Les sommes à quoy le tout se poura monter, lesdits Ballet et Marye Ducarrou se sont obligez et obligent sollidairement l’ung pour l’autre, chacun d’eulx seul et pour le tout sans division, discution et fidéjussion, renonceant aux bénéfices et exceptions desdits droictz, après compte-faict ensemble à l’amiable entre les partyes dont ledit (sic) Ducarou sera (?) à son simple serment, sans à demander en justice, bailler et payer à icelluy Ducarou ou au porteur, à sa vollonté et première requeste et en desduction de cinquante-quatre livres que ladite Marye Ducarrou a baillée à sondit frère pour ayder à payer sesdits habits de dueil, avecq la somme de cent livres qu’ilz recongnoissent aussy que ledit Ducarrou a payer et payera jusqu’à concurrence d’icelle en l’acquit et descharge ausdits Ballet et son accordée pour deux termes qui escheront au jour de Sainct Remy Noël prochain d’une boutique et lieux qu’icelluy Ballet a cy-devant conu pour y demeurer peu sans que son mariage avecq ladicte Marye Ducarrou se deust plustost accomplir dépendant d’une maison rue de Taranne.

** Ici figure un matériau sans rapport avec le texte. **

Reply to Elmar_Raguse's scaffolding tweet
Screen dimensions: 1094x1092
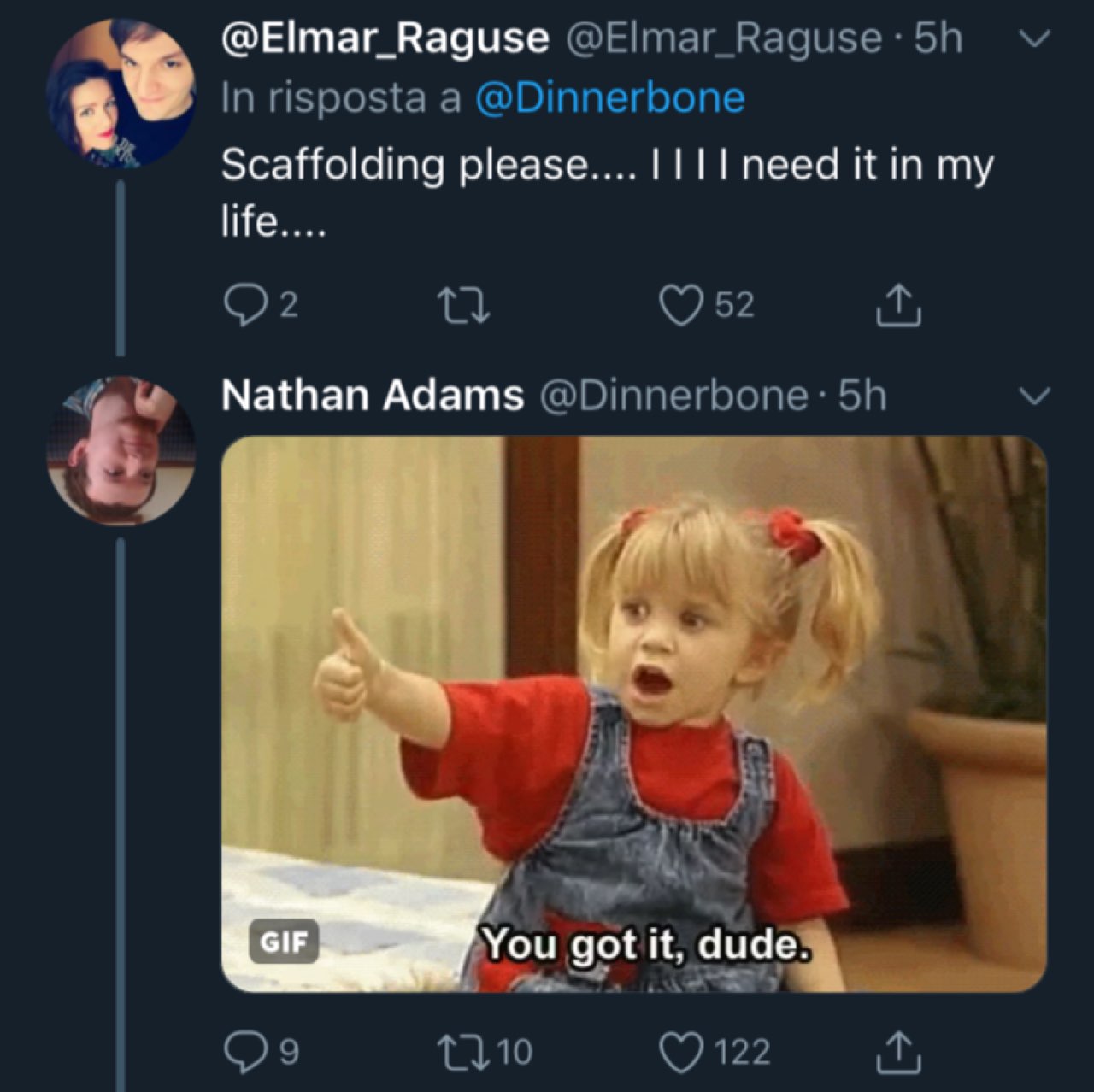pyautogui.click(x=244, y=305)
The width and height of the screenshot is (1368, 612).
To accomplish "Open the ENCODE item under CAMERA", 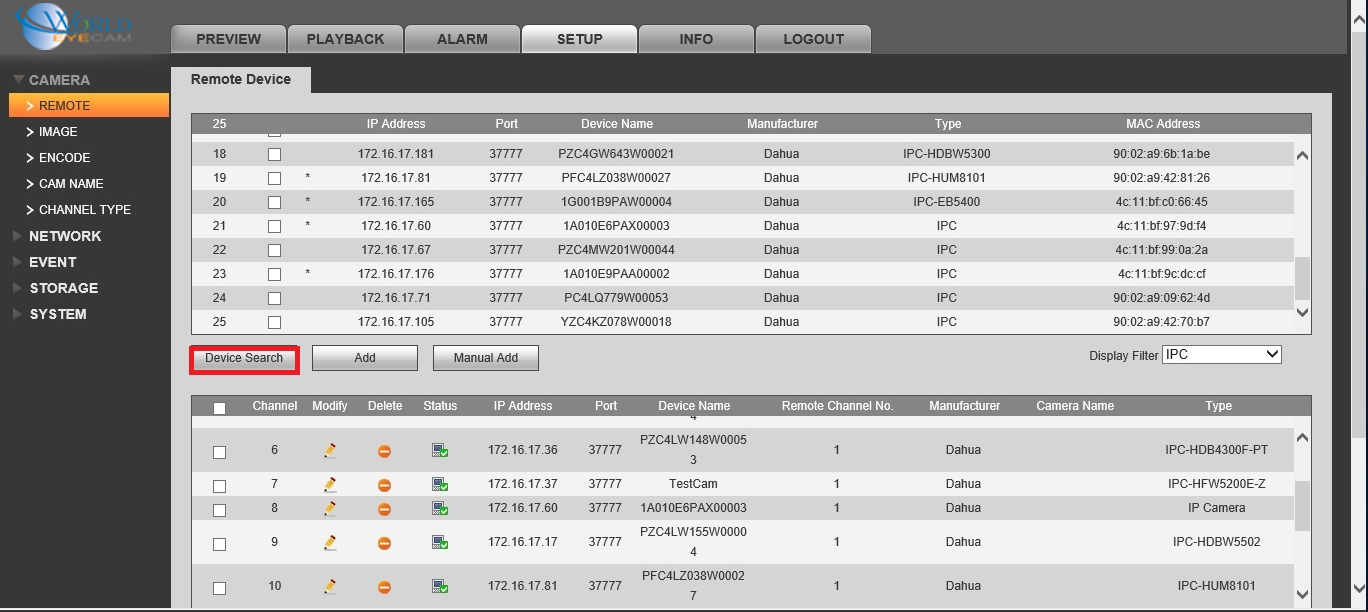I will [x=64, y=158].
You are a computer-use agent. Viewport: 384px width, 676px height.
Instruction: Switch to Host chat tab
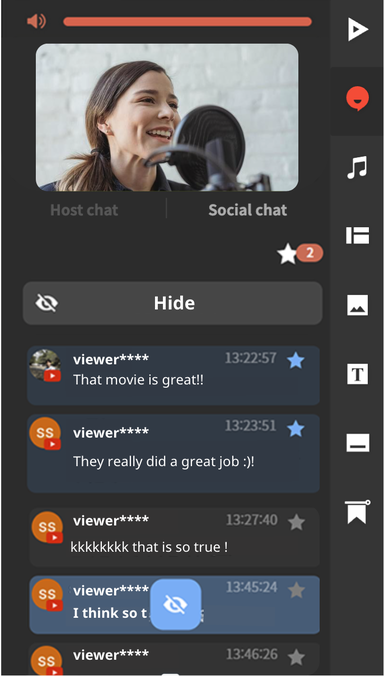coord(84,210)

A quoy ledit Ducarrou s’est obligé pour luy et qui promet de sa part leur représenter les quittances desdits loyers après ledit jour de Noël Sainct Remy prochain escheu. Au payement des sommes, à quoy touttes lesdites despences et loyers cy-dessus pouront monter, payer et à payer comme le tout estant faict, payé et advancé par ledit Ducarrou et advancera pour le bien, honneur et utilité desdits Ballet et Marye Ducarrou, iceulx Ballet et son accordée ont dès à présent comme pour leurs et dès lors comme dès à présent obligé et ypotecqué tous et chacuns leurs biens meubles et immeubles présens et à advenir et spéciallement ladite Marie Ducarrou le quart au total à elle apartenant de son propre en la maison en laquelle elle et sondit frère sont ensemblement demeurant, scize audit Sainct-Germain-des-Prez, dicte rue de Bussy où pend pour enseigne le Pavillon royal, sans que l’obligation généralle desroge à la spécialle ne la spécialle à la généralle, recongnoissant de plus que sans ces présents, ledit Ducarrou n’auroit fait et ne feroit les advances cy-dessus pour parvenir au mariage desdits Ballet et Marye Ducarrou qui se doibt faire lundy prochain, Dieu aydant, qui luy en ont une extrême obligation, promettant, obligeant, sollidairement comme dessus, renonçant, fait et passé es estudes des notaires soubzsignez, le neufiesme jour de septembre MVI cent soixante-sept après midy et ont signé.